This initial nonchalance has characterised the Soviet attitude ever since. The Russians have treated the atomic bomb as a Great Power might treat the advent of any new weapon that might perhaps temporarily put it at a disadvantage, but a disadvantage that would be cancelled out without undue disturbance. There were hints at a fairly early stage that the Americans were presuming on their monopoly ; but when the news of an atomic explosion on Soviet territory was announced (by the Americans, not by the Russians), the only reply of the latter was to talk vaguely of the peaceful uses to which Soviet science was putting the new form of energy. There is no evidence as yet that they are taking a different line over the hydrogen bomb. The Americans are denounced as war-mongers—just as the Germans were. But there is no suggestion that a war, however destructive, if it came, would not end in victory for one side and defeat for the other, as wars have ended before. The apocalyptic vision is still of final world revolution and consequent peace—not of the earth disappearing in an instantaneous conflagration.
This difference in attitude to the significance of the new discoveries—and the same appears to be true about "bacteriological warfare "—may well be the key to the Soviet enigma.
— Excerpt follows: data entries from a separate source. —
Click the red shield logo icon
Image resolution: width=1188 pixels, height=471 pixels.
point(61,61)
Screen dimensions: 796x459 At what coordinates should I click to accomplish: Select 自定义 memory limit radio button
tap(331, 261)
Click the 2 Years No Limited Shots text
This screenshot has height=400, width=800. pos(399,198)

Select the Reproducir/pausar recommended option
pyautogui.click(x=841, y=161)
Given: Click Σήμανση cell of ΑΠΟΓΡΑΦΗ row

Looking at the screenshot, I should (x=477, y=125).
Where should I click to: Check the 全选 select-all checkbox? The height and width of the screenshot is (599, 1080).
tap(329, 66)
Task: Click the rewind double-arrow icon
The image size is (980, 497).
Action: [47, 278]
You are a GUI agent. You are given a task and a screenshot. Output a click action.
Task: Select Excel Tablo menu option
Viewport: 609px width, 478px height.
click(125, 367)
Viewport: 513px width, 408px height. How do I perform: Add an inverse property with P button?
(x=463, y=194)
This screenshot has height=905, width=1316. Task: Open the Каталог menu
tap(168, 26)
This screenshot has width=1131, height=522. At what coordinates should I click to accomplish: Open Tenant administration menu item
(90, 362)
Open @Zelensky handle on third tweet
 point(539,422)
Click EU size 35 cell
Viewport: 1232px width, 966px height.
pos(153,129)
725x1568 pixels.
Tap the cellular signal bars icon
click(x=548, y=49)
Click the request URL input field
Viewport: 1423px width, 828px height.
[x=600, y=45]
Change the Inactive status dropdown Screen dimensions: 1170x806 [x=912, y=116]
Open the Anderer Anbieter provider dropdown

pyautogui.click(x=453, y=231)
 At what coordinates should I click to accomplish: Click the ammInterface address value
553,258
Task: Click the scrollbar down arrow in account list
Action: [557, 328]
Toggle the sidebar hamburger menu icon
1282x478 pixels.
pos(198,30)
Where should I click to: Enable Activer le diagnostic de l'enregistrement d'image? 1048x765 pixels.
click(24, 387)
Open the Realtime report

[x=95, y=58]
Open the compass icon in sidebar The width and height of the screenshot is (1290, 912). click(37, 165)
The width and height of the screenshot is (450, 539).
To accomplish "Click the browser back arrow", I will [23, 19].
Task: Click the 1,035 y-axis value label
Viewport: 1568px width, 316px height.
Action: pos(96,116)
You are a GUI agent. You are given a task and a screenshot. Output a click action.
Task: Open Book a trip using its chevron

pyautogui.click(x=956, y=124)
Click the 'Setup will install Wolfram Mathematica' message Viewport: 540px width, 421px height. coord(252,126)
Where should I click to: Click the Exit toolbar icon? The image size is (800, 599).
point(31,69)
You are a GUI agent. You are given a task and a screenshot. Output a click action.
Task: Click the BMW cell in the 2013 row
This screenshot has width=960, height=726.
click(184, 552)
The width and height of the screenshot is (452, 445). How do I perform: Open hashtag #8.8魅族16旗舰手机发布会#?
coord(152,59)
Is it simply a colossal piece of bluff covering Soviet preparations until they are complete ? Does it express the conviction of Soviet scientists that the West is unduly alarmist, and that, though a crowded island like Britain might be made very uncomfortable, the Russian space is still a reliable shield ? Or does it finally mean simply that the minds of the Soviet rulers are so perfectly conditioned by their official creed that they just cannot take in the possibility of develop- ments that neither Marx nor Lenin allowed for ? Have Russian imaginativeness and the Russian sense of humanity been rooted out, as in some terrible Wellsian fantasy ?
The test of the new approach may well be whether it can bring about a Soviet admission to the Russians, and to the world, that these new horrors affect all men equally irrespective of State or ideology, that no man, not even Stalin, is an island in the atomic age.